Beginning with the top line of the listing below, give again every line up to and including the line with "August 2021 (19, 1792)"; pictures do not belong in the copy.
** Extracted data follows **
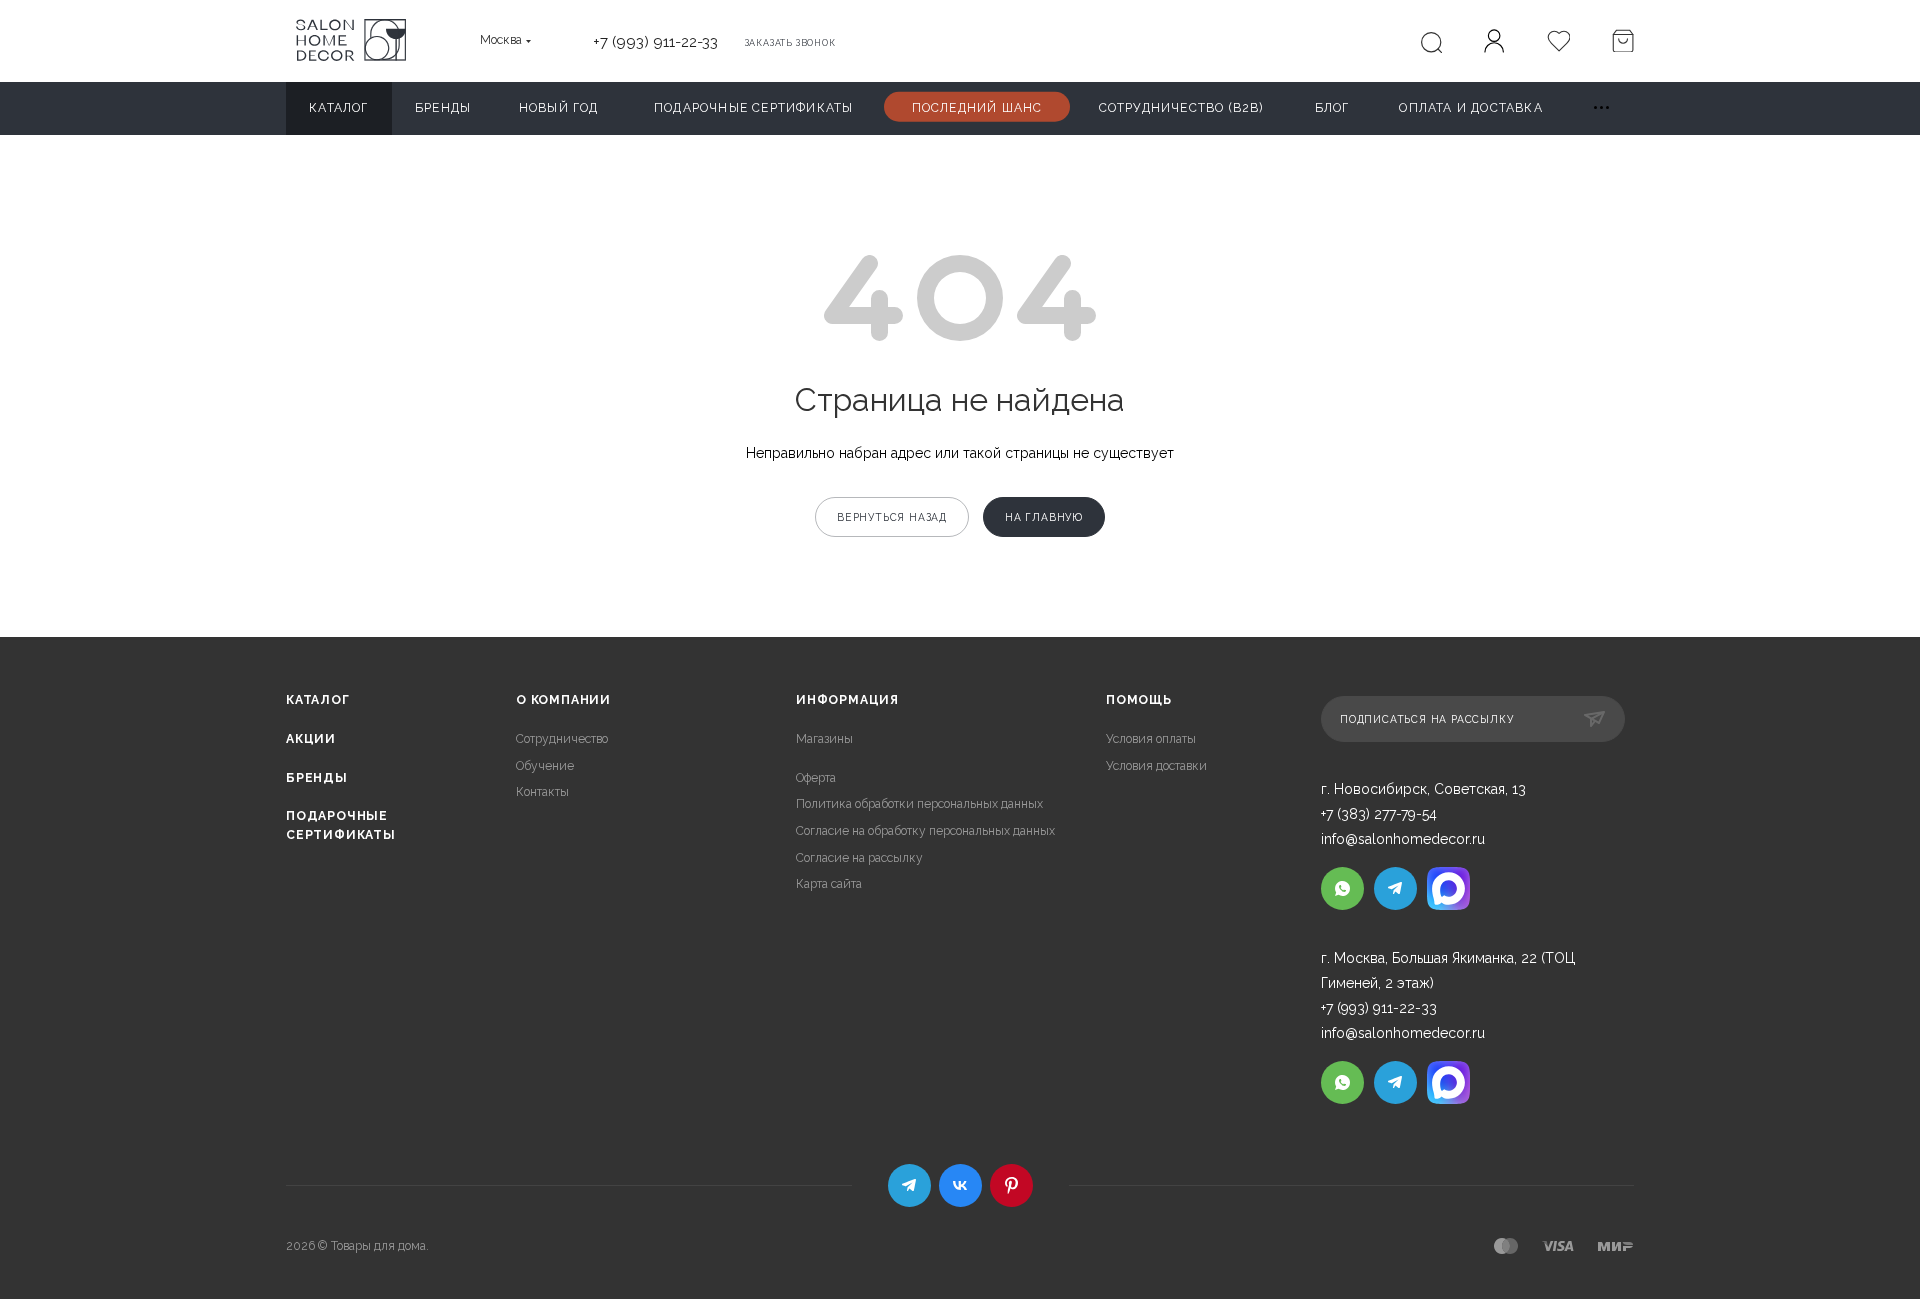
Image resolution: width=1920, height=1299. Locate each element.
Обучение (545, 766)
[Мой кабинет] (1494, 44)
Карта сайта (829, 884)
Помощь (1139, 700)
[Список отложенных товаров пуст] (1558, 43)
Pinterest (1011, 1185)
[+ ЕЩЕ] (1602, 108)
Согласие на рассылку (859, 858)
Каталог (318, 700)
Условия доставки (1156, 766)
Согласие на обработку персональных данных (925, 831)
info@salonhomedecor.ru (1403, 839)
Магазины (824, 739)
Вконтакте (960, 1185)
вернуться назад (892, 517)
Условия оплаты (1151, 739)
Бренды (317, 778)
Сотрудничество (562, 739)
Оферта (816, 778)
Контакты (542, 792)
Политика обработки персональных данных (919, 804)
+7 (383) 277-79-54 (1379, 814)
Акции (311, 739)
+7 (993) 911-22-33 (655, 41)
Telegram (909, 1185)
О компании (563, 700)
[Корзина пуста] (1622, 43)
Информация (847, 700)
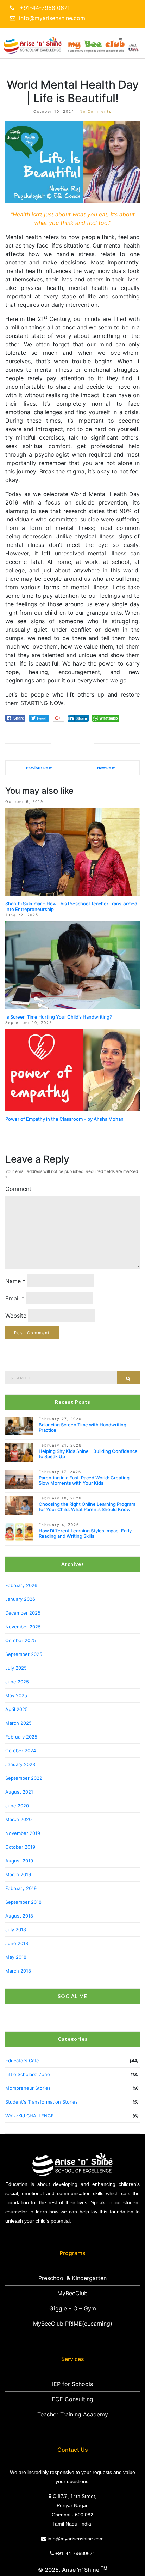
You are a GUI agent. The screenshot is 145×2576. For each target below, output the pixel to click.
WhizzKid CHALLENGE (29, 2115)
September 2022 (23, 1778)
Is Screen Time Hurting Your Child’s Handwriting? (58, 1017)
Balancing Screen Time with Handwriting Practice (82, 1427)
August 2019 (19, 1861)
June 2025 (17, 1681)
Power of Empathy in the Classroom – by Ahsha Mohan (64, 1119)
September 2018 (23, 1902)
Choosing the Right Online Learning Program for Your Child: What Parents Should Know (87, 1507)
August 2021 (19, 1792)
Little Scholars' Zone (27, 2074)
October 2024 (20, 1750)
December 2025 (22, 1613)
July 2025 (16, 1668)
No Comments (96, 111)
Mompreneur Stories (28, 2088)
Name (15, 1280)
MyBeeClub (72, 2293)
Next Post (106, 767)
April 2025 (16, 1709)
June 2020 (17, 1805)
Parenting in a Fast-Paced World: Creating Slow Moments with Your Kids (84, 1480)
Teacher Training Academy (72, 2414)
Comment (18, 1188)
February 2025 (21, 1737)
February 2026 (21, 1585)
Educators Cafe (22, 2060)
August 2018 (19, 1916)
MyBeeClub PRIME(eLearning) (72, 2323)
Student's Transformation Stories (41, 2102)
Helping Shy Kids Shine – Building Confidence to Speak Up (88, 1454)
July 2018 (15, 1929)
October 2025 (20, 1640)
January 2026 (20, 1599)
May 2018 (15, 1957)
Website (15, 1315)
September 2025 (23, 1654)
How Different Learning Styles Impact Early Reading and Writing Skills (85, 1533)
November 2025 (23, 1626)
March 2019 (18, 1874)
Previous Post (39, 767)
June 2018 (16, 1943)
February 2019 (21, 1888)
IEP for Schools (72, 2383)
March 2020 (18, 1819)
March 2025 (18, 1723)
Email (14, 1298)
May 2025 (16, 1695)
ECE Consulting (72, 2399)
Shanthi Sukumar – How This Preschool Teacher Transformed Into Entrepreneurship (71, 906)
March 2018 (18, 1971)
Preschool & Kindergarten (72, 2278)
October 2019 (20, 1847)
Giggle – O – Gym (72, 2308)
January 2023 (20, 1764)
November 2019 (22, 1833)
** End of Extracted data **
◆ Answer box ◆
Image resolution: width=1920, height=1299. Locate each element.
Обучение (545, 766)
[Мой кабинет] (1494, 44)
Карта сайта (829, 884)
Помощь (1139, 700)
[Список отложенных товаров пуст] (1558, 43)
Pinterest (1011, 1185)
[+ ЕЩЕ] (1602, 108)
Согласие на рассылку (859, 858)
Каталог (318, 700)
Условия доставки (1156, 766)
Согласие на обработку персональных данных (925, 831)
info@salonhomedecor.ru (1403, 839)
Магазины (824, 739)
Вконтакте (960, 1185)
вернуться назад (892, 517)
Условия оплаты (1151, 739)
Бренды (317, 778)
Сотрудничество (562, 739)
Оферта (816, 778)
Контакты (542, 792)
Политика обработки персональных данных (919, 804)
+7 (383) 277-79-54 (1379, 814)
Акции (311, 739)
+7 (993) 911-22-33 (655, 41)
Telegram (909, 1185)
О компании (563, 700)
[Корзина пуста] (1622, 43)
Информация (847, 700)
You are a GUI agent. The screenshot is 145×2576. For each target below, output the pixel to click.
WhizzKid CHALLENGE (29, 2115)
September 2022 (23, 1778)
Is Screen Time Hurting Your Child’s Handwriting? (58, 1017)
Balancing Screen Time with Handwriting Practice (82, 1427)
August 2019 (19, 1861)
June 2025 (17, 1681)
Power of Empathy in the Classroom – by Ahsha Mohan (64, 1119)
September 2018 (23, 1902)
Choosing the Right Online Learning Program for Your Child: What Parents Should Know (87, 1507)
August 2021 (19, 1792)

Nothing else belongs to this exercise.